The 2016 Cannes Film Festival confirmed the continued success of Romania’s unexpectedly vibrant national cinema. After English and French, Romanian was the most spoken language among the 22 films in competition for the top prize, the Palme d’Or. This comes a decade after the success of both The Death of Mr. Lăzărescu (2005) and 4 Months, 3 Weeks, and 2 Days (2007) at international film festivals effectively put Romanian cinema on the map as a prominent minor national cinema.

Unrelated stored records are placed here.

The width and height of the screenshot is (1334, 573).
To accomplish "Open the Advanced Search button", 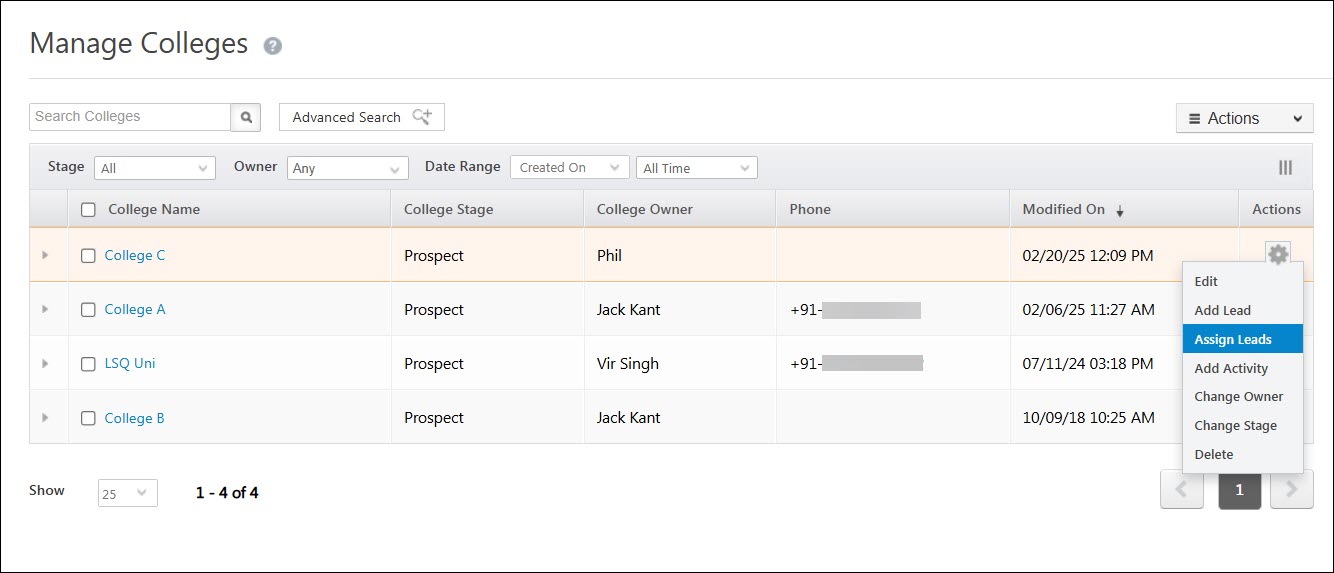I will pos(361,117).
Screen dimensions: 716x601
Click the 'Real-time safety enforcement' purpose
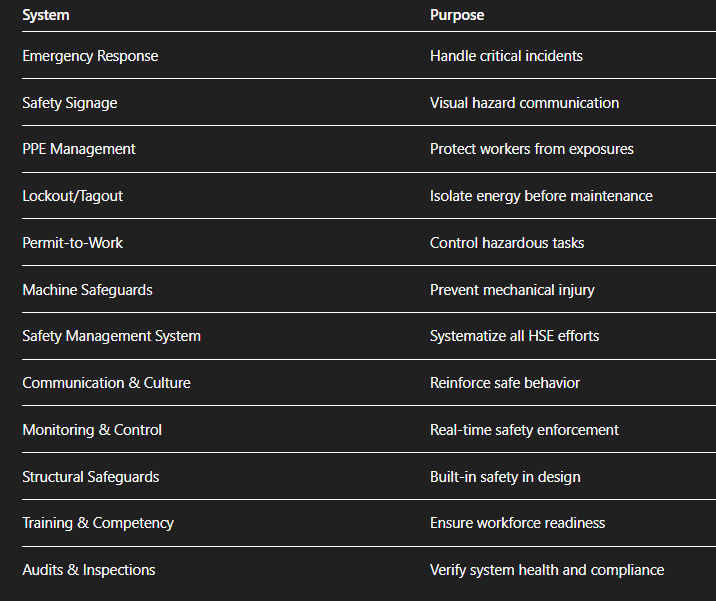tap(524, 430)
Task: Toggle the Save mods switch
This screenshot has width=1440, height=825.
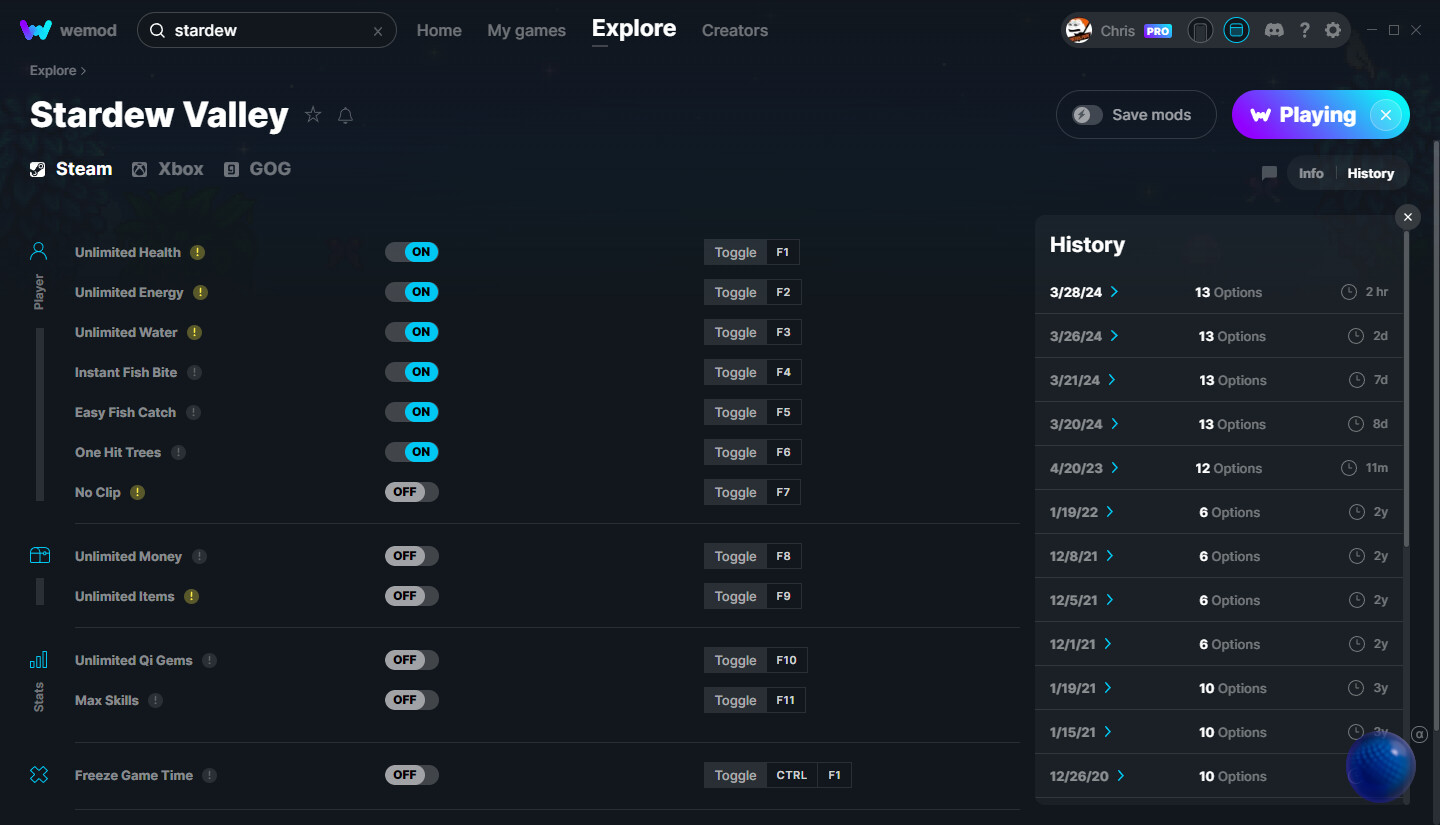Action: point(1088,115)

Such success is surprising given that Romania is neither economically nor historically established as a national cinema. Despite the enthusiastic scholarly and popular criticism that the Romanian New Wave (RNW) attracted, the expectation has been that its prominence would soon wane.[1] This assumption is understandable: all cinematic waves have a limited life span; furthermore the demandingly austere style and subject matter of many RNW films, which often feature slow-paced storytelling, a minimalist aesthetic, and a preoccupation with the grim realities of communist and recently post-communist life may come to exhaust audiences and directors alike.[2] Yet, as Alexandru Leo Șerban observed in his 2010 assessment of the RNW, “critics may be capable of seeing more clearly, but they are not clairvoyants.”[3] Since Film Criticism’s first special issue on the RNW in 2010, Romanian directors have continued making films in the New Wave aesthetic, garnering further international recognition. Andrei Ujică’s Autobiography of Nicolae Ceaușescu (2010) extended the RNW’s preoccupation with the past to documentaries; Cristi Puiu has made two more features, Aurora (2010) and Sierranevada (2016); Cristian Mungiu won two Cannes Film Festival awards: best screenplay for Beyond the Hills (2012) and best director for Graduation (2016); Cătălin Peter Netzer’s Child’s Pose (2013) won the Golden Bear in Berlin; Radu Jude was awarded the Silver Bear for Best Director for Aferim! (2015).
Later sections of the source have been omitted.